Preferred Serialization Normative Language


Preferred serialization encoders


Shortest-form encoding of the argument MUST be used for all major types except 
7. Type 7 is for floating-point, simple values and other that have their own 
rules for the argument. The shortest form encoding is:

        *   0 to 23 and -1 to -24 MUST be encoded in the same byte as the major 
type
        *   24 to 255 and -25 to -256 MUST be encoded only with an additional 
uint8_t
        *   256 to 65535 and -257 to -65536 MUST be encoded only with an 
additional uint16_t
        *   65536 to 4294967295 and -65537 to -4294967296 MUST be encoded only 
with an additional uint32_t

If maps or arrays are emitted, they MUST be definite-length (never 
indefinite-length).


If text or byte strings are emitted, they MUST be definite-length (never 
indefinite-length).


If floating-point numbers are emitted, the following apply:


Only the shortest of double, single or half-precision that preserves precision 
MUST be emitted. That is, encoders MUST support half-precision. Positive and 
negative infinity and zero MUST be represented in half-precision.


NaN payloads MUST be supported.


NaNs with payloads MUST be reduced to the shortest of double, single or 
half-precision. The reduction is by shifting the payload right by the 
difference in the number of significand bits between the original value and the 
reduced value. The reduction is performed only if zero bits are shifted out to 
the right. (This will always reduce a double or single quiet NaN to a 
half-precision quiet NaN).


Preferred serialization decoders


Decoders MUST accept shortest-form encoded arguments.

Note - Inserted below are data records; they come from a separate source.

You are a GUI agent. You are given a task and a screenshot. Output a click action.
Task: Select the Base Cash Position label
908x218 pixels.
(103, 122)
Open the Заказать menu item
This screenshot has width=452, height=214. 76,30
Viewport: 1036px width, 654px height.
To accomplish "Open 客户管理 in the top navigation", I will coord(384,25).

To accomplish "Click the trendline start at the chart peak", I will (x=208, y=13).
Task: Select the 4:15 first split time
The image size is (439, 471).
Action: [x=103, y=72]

If arrays or maps are supported, definite-length arrays or maps MUST be 
accepted.


If text or byte strings are supported, definite-length text or byte strings 
MUST be accepted.


If floating-point numbers are accepted, the following apply:


Half-precision values MUST be accepted. Double and single-precision SHOULD be 
accepted.


NaN payloads MUST be accepted.



CDE Normative Langauge


CDE Encoders



MUST only emit CBOR conforming to Preferred Serialization described above.

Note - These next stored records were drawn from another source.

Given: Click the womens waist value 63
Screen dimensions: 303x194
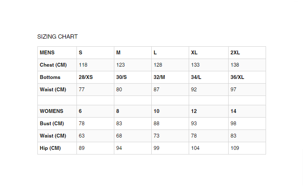Looking at the screenshot, I should tap(82, 136).
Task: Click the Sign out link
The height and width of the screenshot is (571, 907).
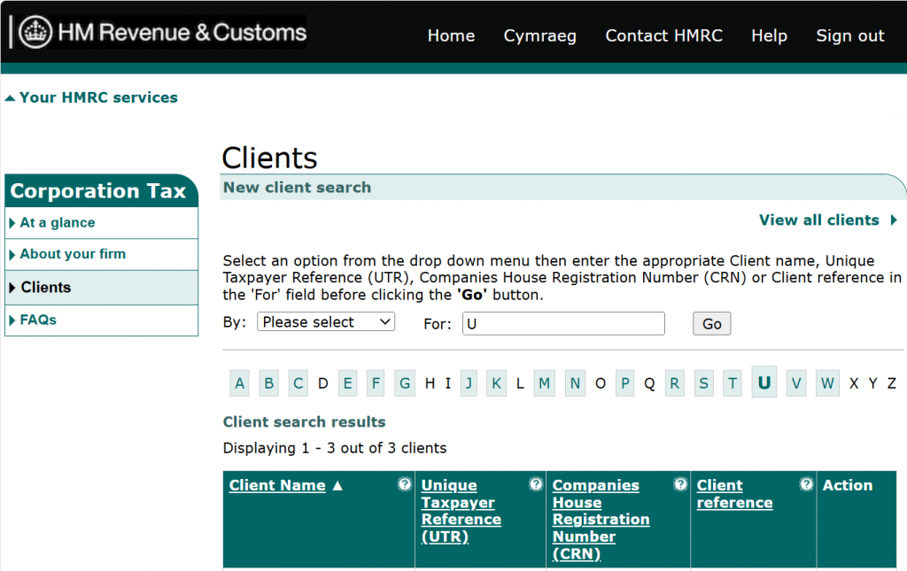Action: [849, 35]
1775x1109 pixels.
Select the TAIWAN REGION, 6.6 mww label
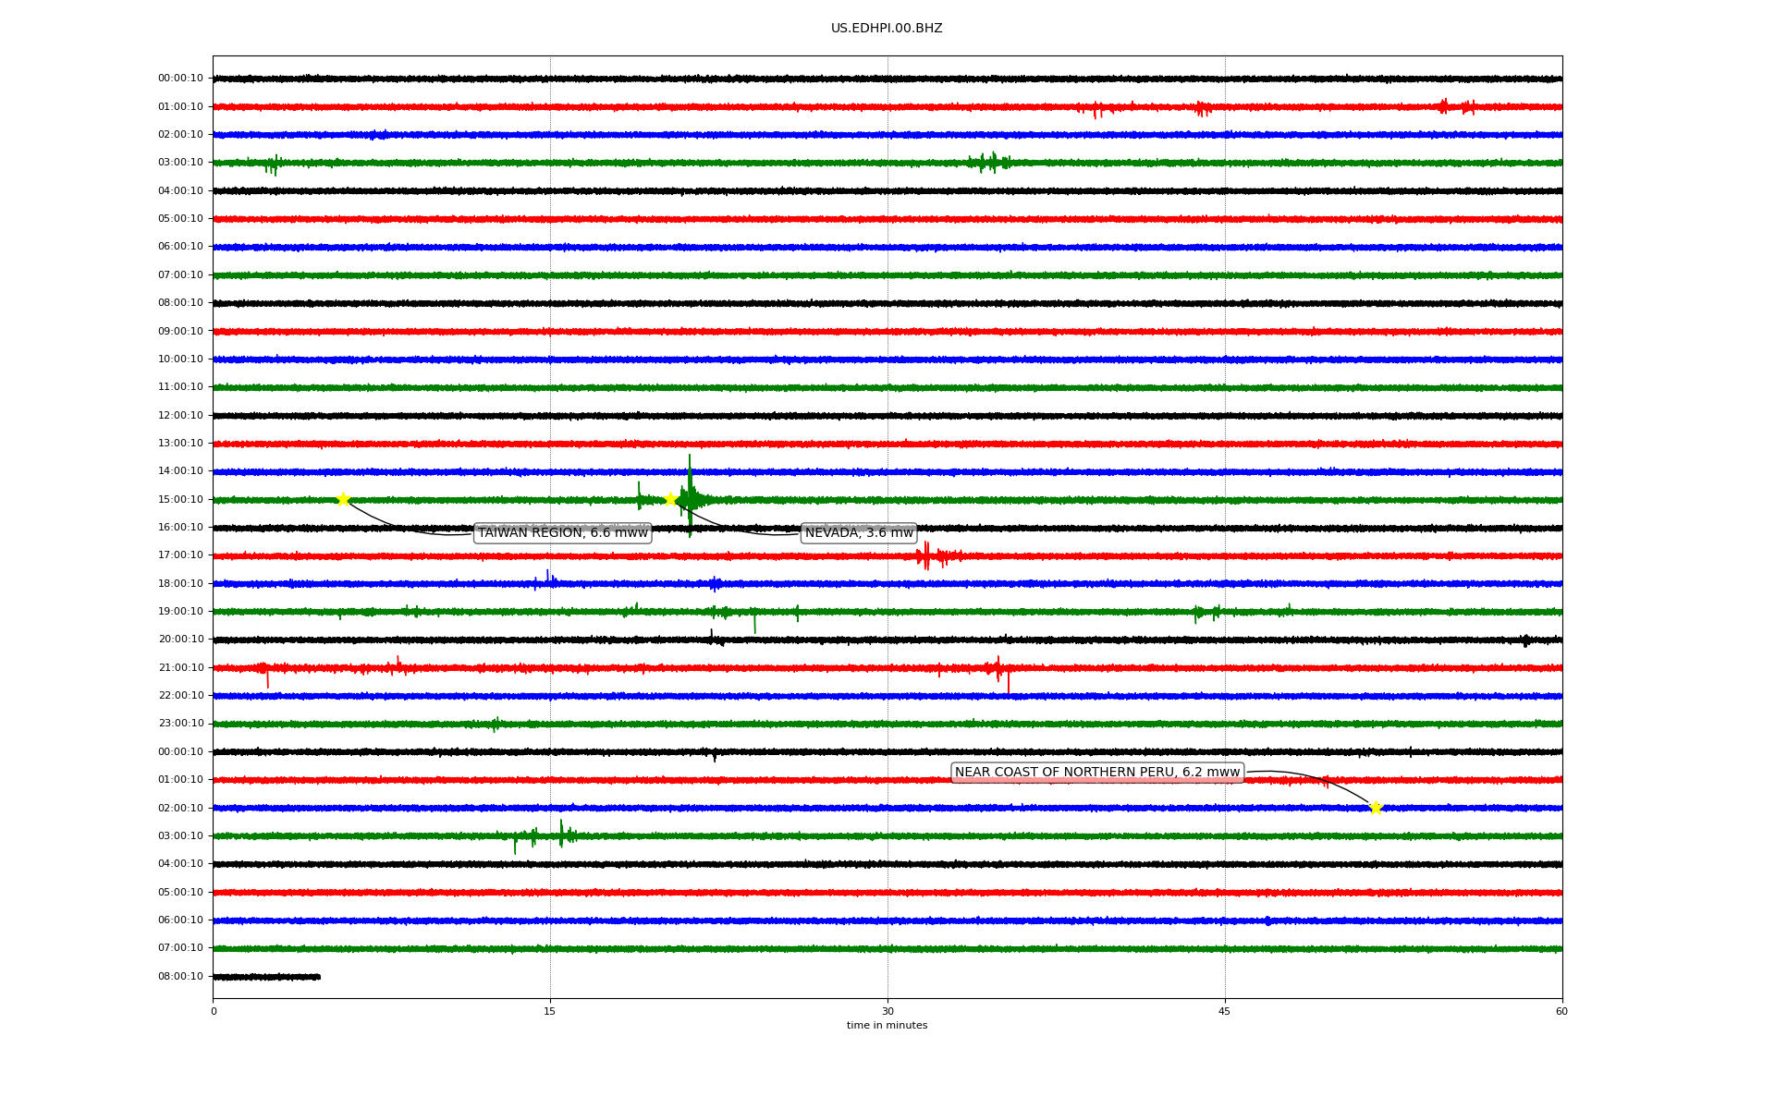(x=562, y=533)
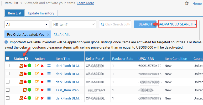
Task: Click the edit pencil icon in first row
Action: click(37, 66)
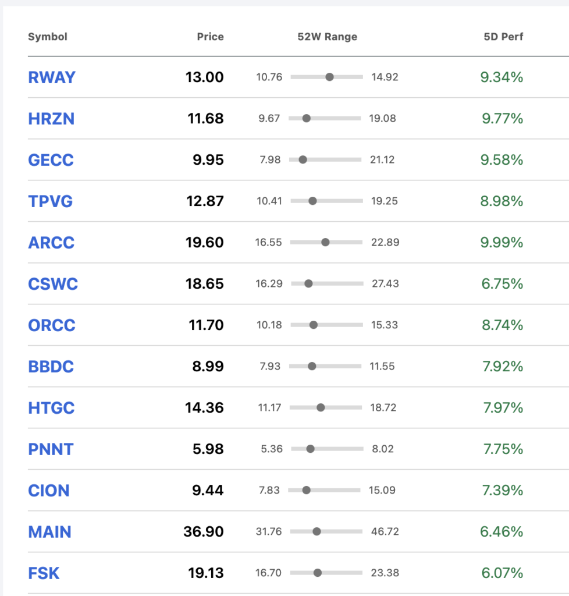The width and height of the screenshot is (569, 596).
Task: Open TPVG stock page
Action: [51, 201]
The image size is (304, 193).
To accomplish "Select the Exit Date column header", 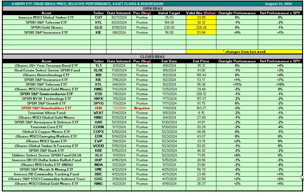I will click(x=169, y=61).

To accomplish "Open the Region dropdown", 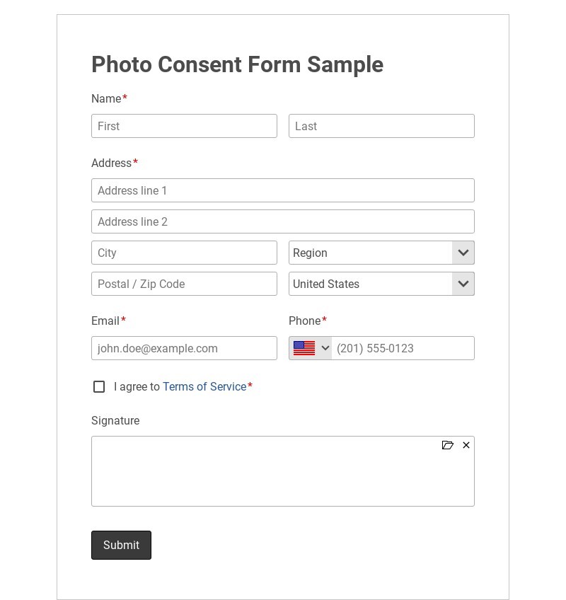I will (371, 253).
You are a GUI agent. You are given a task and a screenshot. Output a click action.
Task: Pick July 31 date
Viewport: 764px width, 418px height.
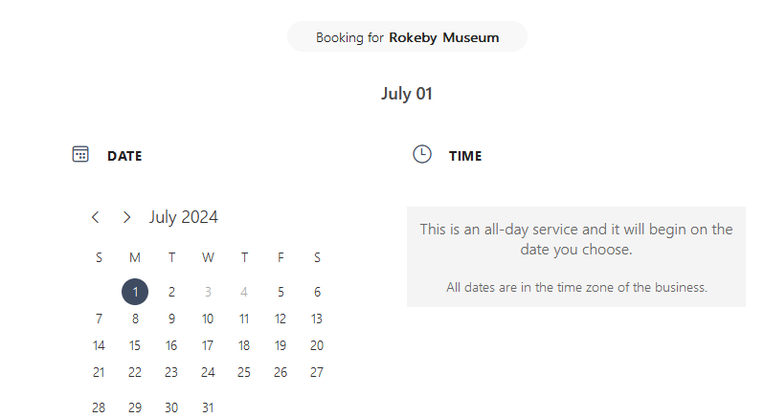(x=208, y=407)
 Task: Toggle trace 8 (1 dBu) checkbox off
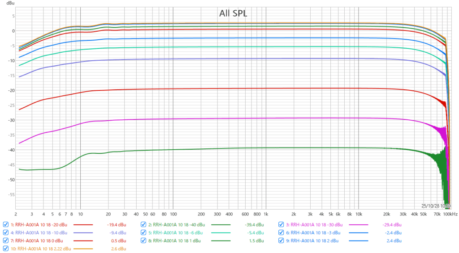click(143, 240)
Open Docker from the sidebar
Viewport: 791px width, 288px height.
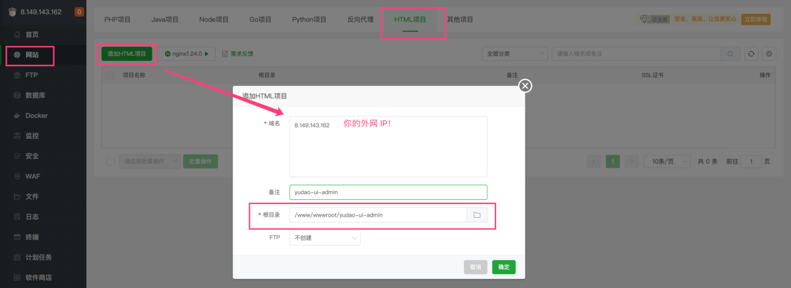click(x=36, y=115)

MUST sort maps by map key. The sorting is bytes wise lexicographic order of the 
encoded map keys.


CDE Decoders


MUST conform to rules for Preferred Serialization Decoders



Notes


This is largely a restatement of parts section 4, RFC 8949. The purpose of the 
restatement is to increase clarity, not to redefine anything.


Duplicate map keys are never allowed in CBOR at all no matter what sort of 
serialization is used. All decoders should detect duplicates and error out.


Preferred Serialization and CDE only affect serialization. They do not place 
any requirements, exclusions, mappings or such on the data model layer (dCBOR 
is different as it affects the data model by restricting some values).


Decoders for Preferred Serialization and CDE are NOT required to check for and 
reject inputs that do not conform. They can be “liberal in what they accept” 
(as long as it is well-formed and valid). Some implementations of preferred 
serialization and CDE may check for conformance and reject non-compliant input 
(dCBOR is different as it requires rejection of non-conforming inputs).